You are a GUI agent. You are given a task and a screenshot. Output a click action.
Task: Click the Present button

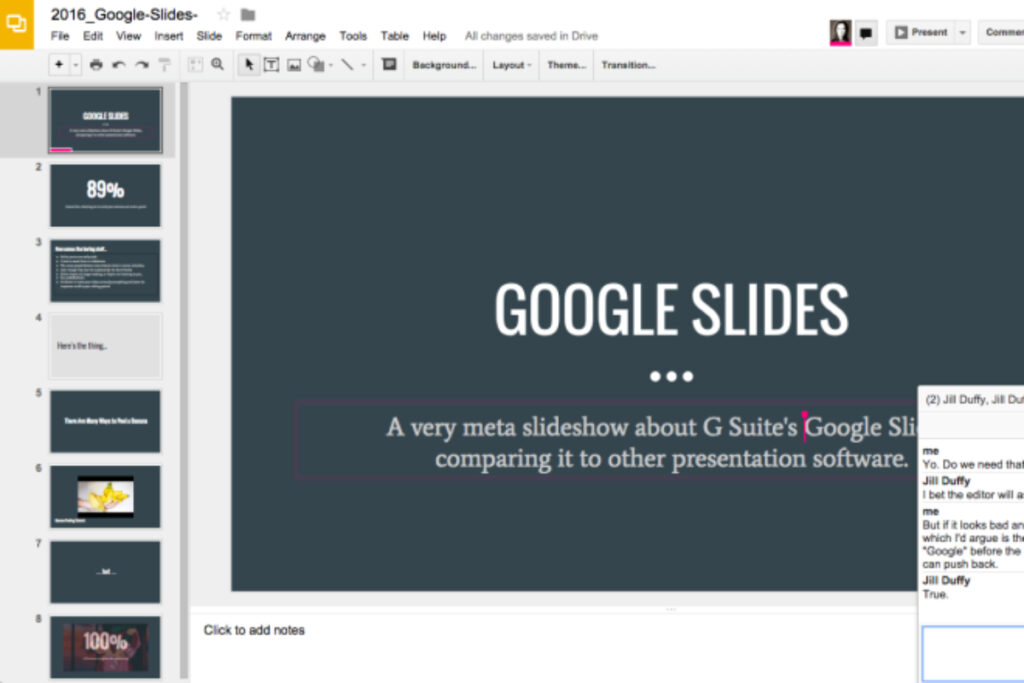coord(927,31)
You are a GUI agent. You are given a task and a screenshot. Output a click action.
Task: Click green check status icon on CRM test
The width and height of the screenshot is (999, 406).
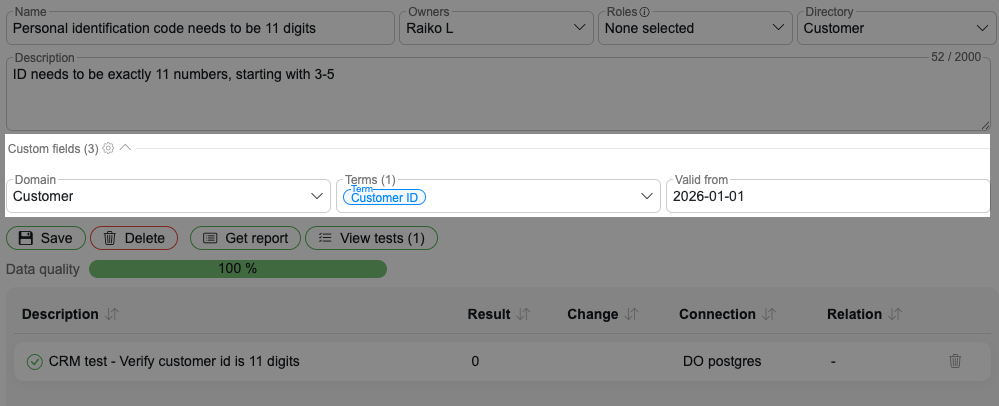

ABOUT THIS EXERCISE
Return the lines of the data above in full and exactly, with no pictures.

SOLUTION FOR THIS PROBLEM
You are a GUI agent. You are given a task and a screenshot. Output a click action.
Task: Click the Present button

coord(927,31)
You are a GUI agent. You are given a task and a screenshot. Output a click action.
Task: Click green check status icon on CRM test
The width and height of the screenshot is (999, 406).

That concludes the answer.